I'm using SPI4 to read data from a ADC, though I configure SPI4 as 'duplex master', I only need to read from it. When not using DMA, I call 'HAL_SPI_Receive()' to read data. And there are clock output on SPI_SCK pin. But when I configure it to use DMA (DMA2 Stream 0, P2M, PSIZE = 16bit, MSIZE = 16bit), and after calling '
HAL_SPI_Receive_DMA'
nothing output on SPI_SCK pin. As known, DMA only start after data received, so I don't think the problem is in my DMA configuration. The key point is why there is no clock output on SPI_SCK pin.
It seems
'HAL_SPI_Receive()' will send some dummy bytes to slave and at the same time read back some data. Won't 'HAL_SPI_Receive_DMA()' send dummy bytes?
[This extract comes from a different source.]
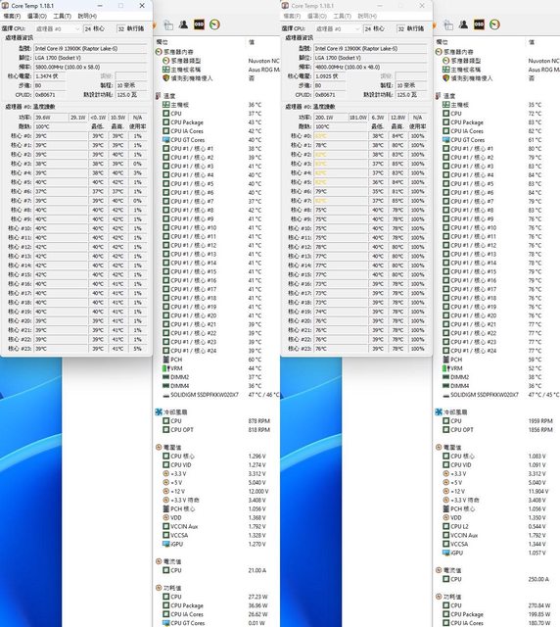560x627 pixels.
Task: Click the OSD icon in the left sensor toolbar
Action: (x=199, y=24)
#willitblend #stm32f4 #spi #dma2017-09-11 04:22 AM
An SPI Master would need to be generating output traffic for the clock to be generated, being a symmetrical bus.
DMA for TX and RX are independent, I'd expect you'd need to set both of them up, and have a block of dummy data if that's what you need to send.
2017-09-11 08:24 PM
Yes, I must enable DMA for both Tx and Rx, and call 'HAL_SPI_TransmitReceive_DMA()'. Then the clocks will appear on SCK pin.
What misleading is '
HAL_SPI_Receive()' will send dummy bytes, but the 'DMA' version won't!!!!
2017-09-27 03:27 AM
I have the same problem. To use HAL_'SPI_Receive_DMA()' I have to configure also DMA for TX. Moreover 'SPI_Transmit_DMA()' does not work at all. I get HAL_'SPI_ERROR_DMA'. Problem only occurs on SPI4 when I used SPI5, DMA work correctly.
2017-09-27 10:22 AM
2018-06-22 09:00 AM
Hi, I am also facing same problem by seeing your post
==>
An SPI Master would need to be generating output traffic for the clock to be generated, being a symmetrical bus.
DMA for TX and RX are independent, I'd expect you'd need to set both of them up, and have a block of dummy data if that's what you need to send.
<==
It is resulting in hardfault have any one faced this problem.
2018-06-22 10:18 AM
>>It is resulting in hardfault have any one faced this problem.
Yes, usually by not touching memory addresses that I shouldn't. Identify what your faulting code is doing.